Le détroit d'Ormuz au cœur des inquiétudes

La principale menace vient du blocage du détroit d'Ormuz. Les exportations de gaz naturel liquéfié du Qatar et des Émirats arabes unis, qui représentent environ 20% de l’approvisionnement mondial, sont à l'arrêt.

Cette situation pourrait durablement perturber le marché mondial du gaz. Contrairement au pétrole, les exportations de GNL pourraient mettre davantage de temps à reprendre.

Le prix du gaz a déjà doublé depuis le début du conflit avec l'Iran et pourrait continuer à progresser, estime Thierry Bros, expert de l'énergie et professeur à Sciences Po Paris.

"Notre assurance pour l'hiver est entamée. Si l'hiver est froid, si les Russes venaient à nous couper le gaz, puisqu'ils nous envoient encore un peu de gaz, on se retrouverait face à un problème d'approvisionnement", explique-t-il.

Pas de pénurie, mais des prix en hausse

Pour autant, le scénario d'une pénurie de gaz en France n'est pas privilégié. Les particuliers devraient pouvoir continuer à se chauffer, mais au prix d'une facture potentiellement beaucoup plus élevée.

La raison est que la concurrence s'intensifie pour obtenir les cargaisons disponibles. La Chine cherche notamment à reconstituer rapidement ses propres stocks.
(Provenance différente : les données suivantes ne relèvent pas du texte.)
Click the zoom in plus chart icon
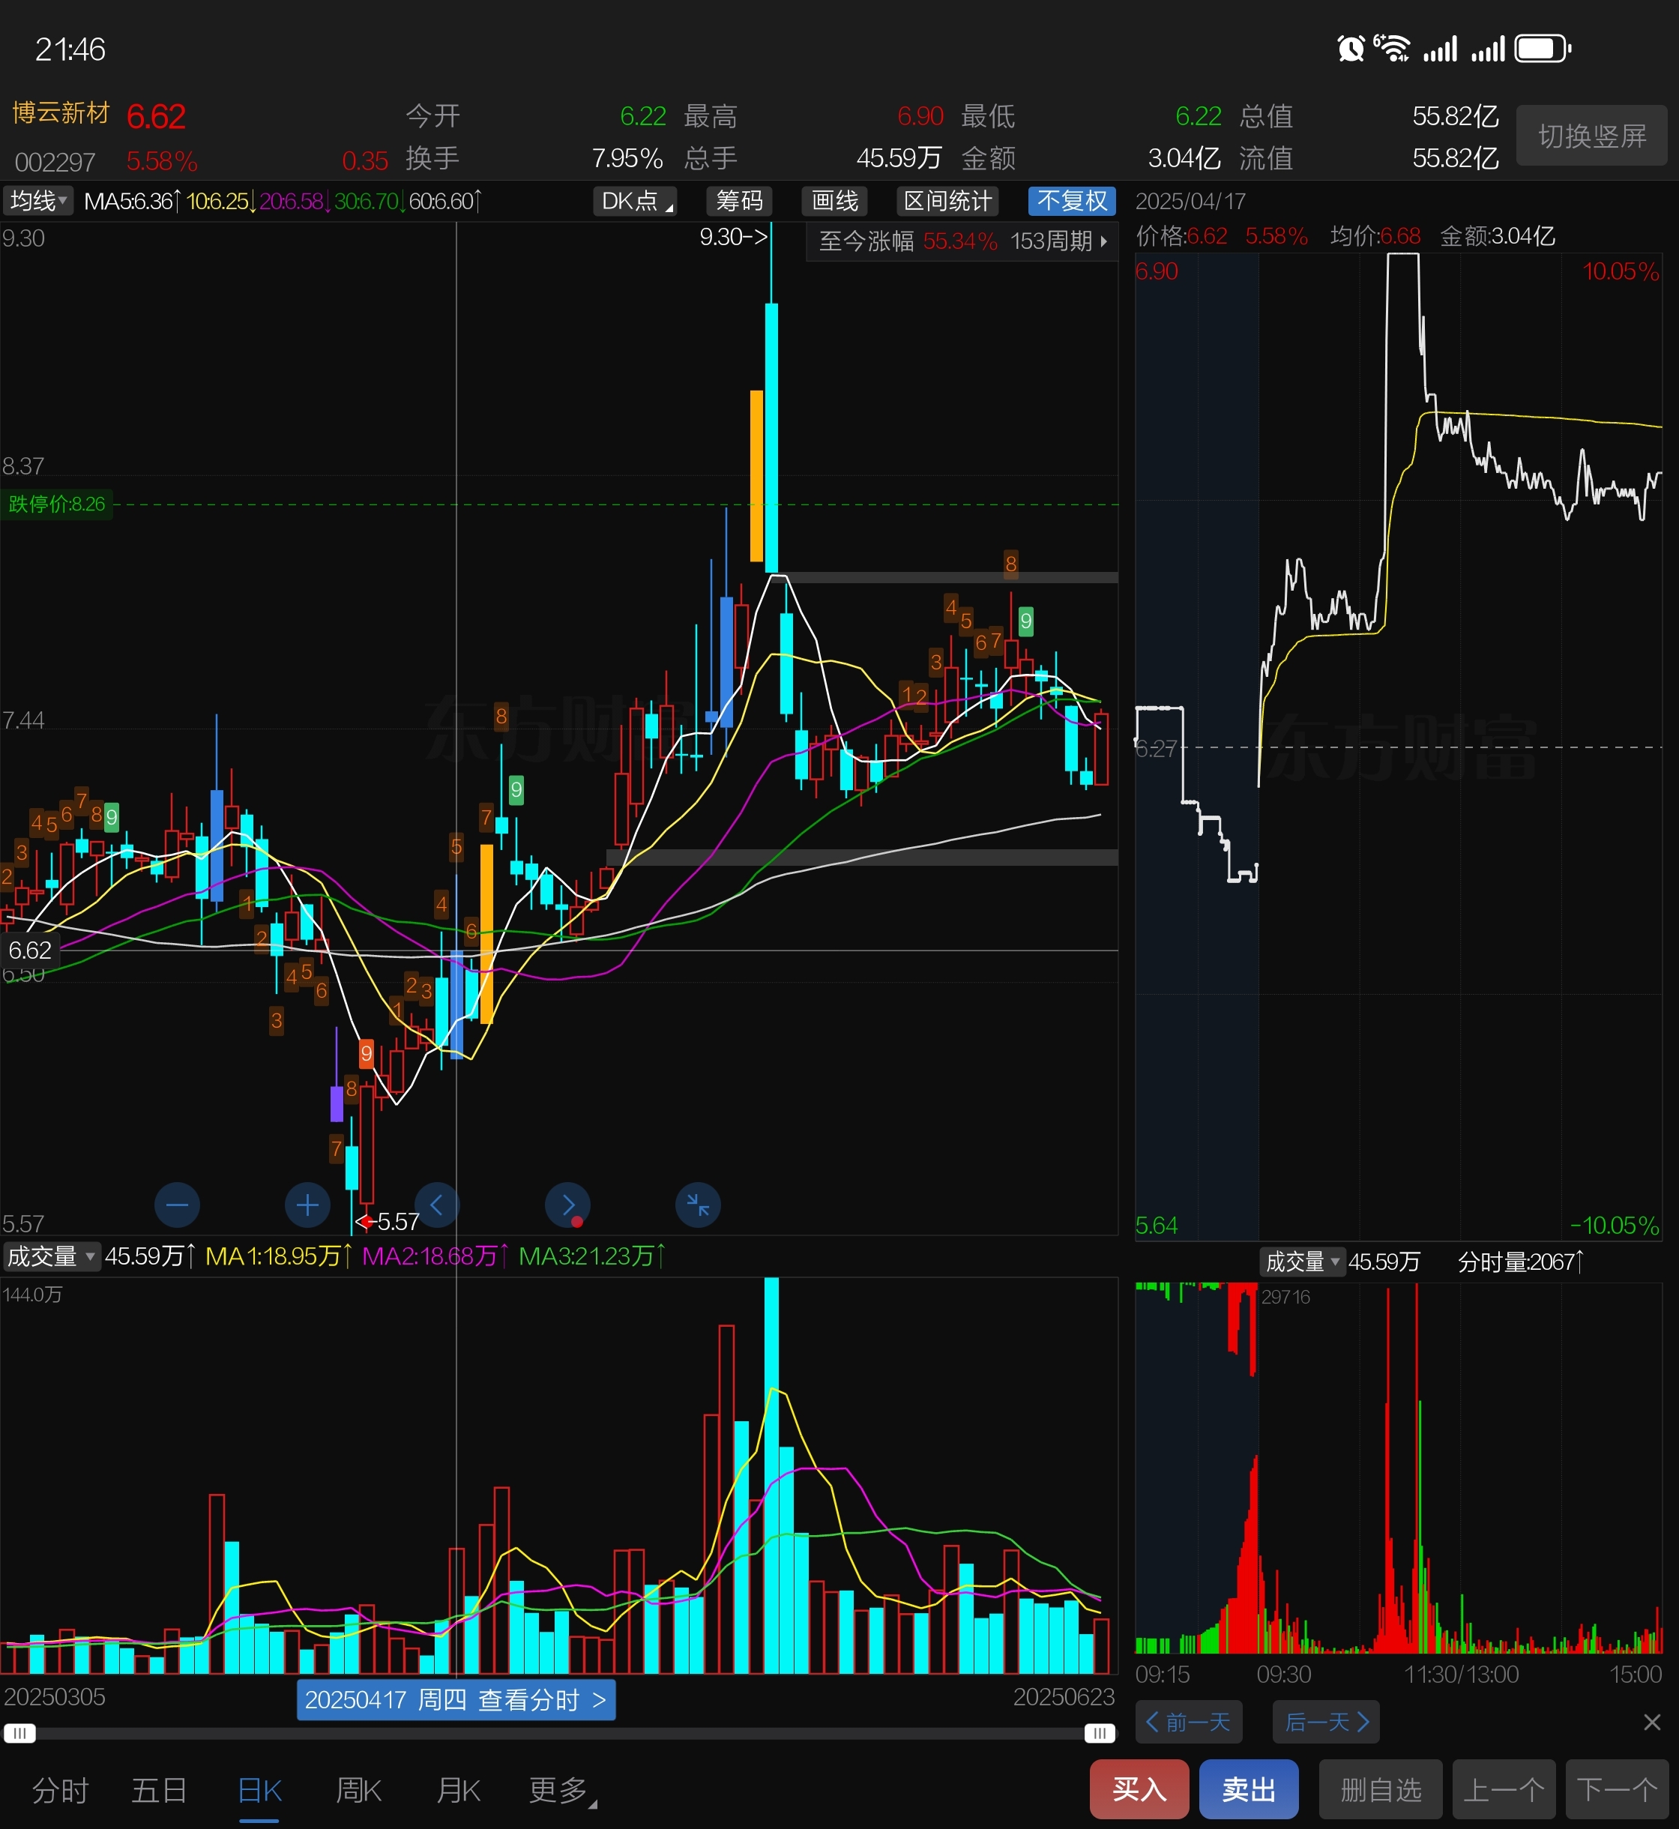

"Nos stockages sont bas parce que nos cargaisons qui nous étaient destinées depuis avril, une partie est allée en Asie et en Chine en particulier", souligne Thierry Bros.
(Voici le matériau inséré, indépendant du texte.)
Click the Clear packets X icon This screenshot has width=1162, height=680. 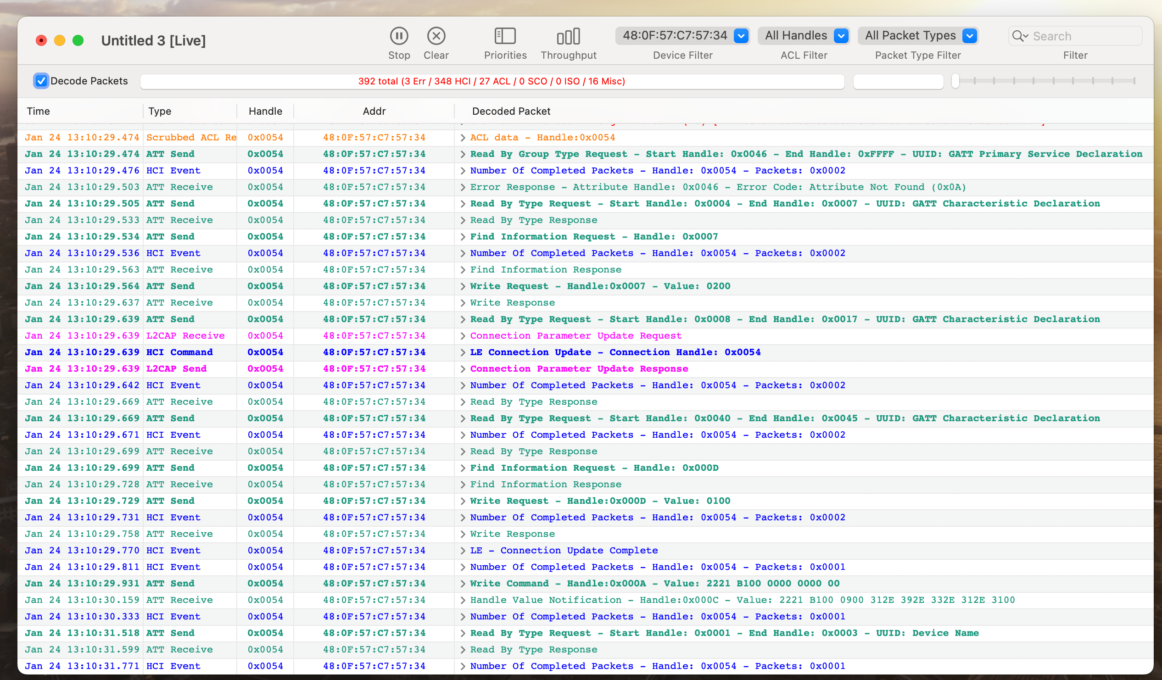tap(436, 36)
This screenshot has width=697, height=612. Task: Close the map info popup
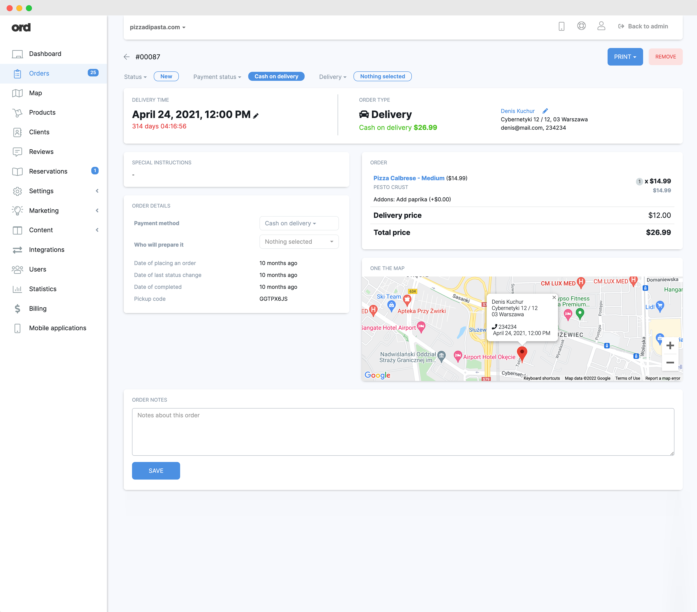pyautogui.click(x=554, y=297)
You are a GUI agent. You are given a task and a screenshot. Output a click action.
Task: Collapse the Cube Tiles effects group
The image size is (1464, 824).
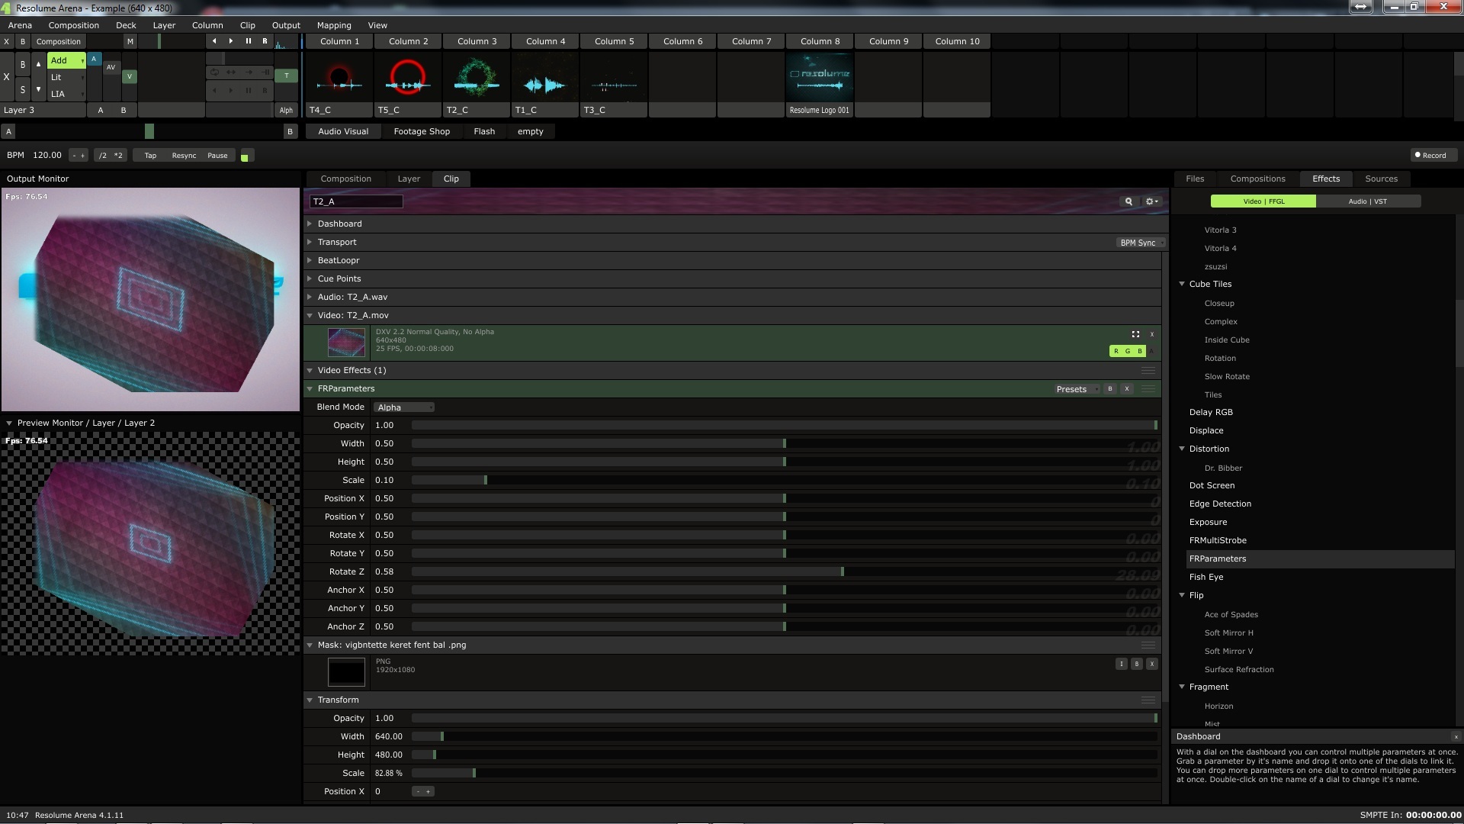pyautogui.click(x=1182, y=284)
Vers le retour des gestes de sobriété ?

Avec moins de gaz disponible sur le marché mondial et une demande susceptible d'augmenter en cas d'hiver froid, les consommateurs français pourraient donc être contraints de renouer avec les gestes de sobriété énergétique. Le risque principal n'est donc pas de voir les Français manquer de gaz, mais de devoir composer avec une nouvelle flambée des prix et des factures de chauffage.